I have a time-series data as shown below.
2015-04-26 23:00:00 5704.27388916015661380
2015-04-27 00:00:00 4470.30868326822928793
2015-04-27 01:00:00 4552.57241617838553793
2015-04-27 02:00:00 4570.22250032825650123
2015-04-27 03:00:00 NA
2015-04-27 04:00:00 NA
2015-04-27 05:00:00 NA
2015-04-27 06:00:00 12697.37724086216439900
2015-04-27 07:00:00 5538.71119009653739340
2015-04-27 08:00:00 81.95060647328695325
2015-04-27 09:00:00 8550.65816895300667966
2015-04-27 10:00:00 2925.76573206583680076
How should I handle Continous NA values.

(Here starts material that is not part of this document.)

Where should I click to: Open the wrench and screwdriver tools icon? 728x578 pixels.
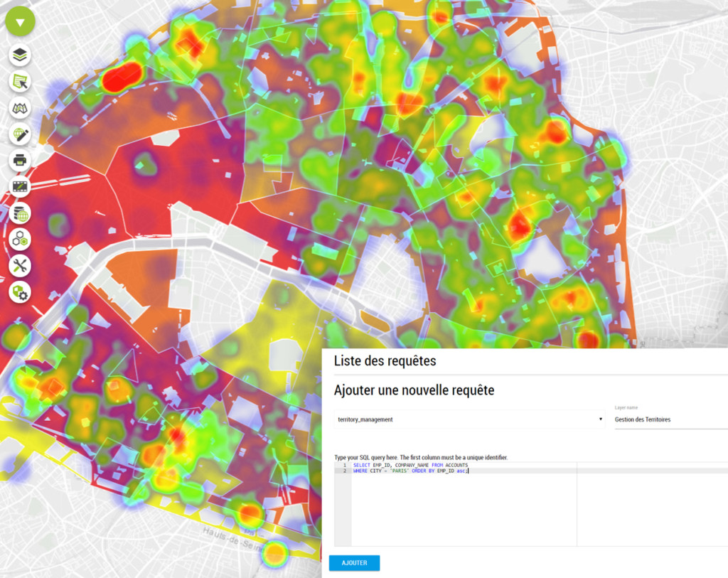pyautogui.click(x=20, y=266)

In cases where I have only one NA, I use to take the average of extreme values of NA entry. Are there any standard approaches to deal with continuous missing values?
The zoo
package has several functions for dealing with NA
values. One of the following functions might suit your needs:
na.locf
: Last observation carried forward. Using the parameterfromLast = TRUE
corresponds to next observation carried backward (NOCB).na.aggregate
: Replace theNA
's with some aggregated value. The default aggregation function is themean
, but you can specify other functions as well. See?na.aggregate
for more info.na.approx
:NA
's are replaced with linear interpolated values.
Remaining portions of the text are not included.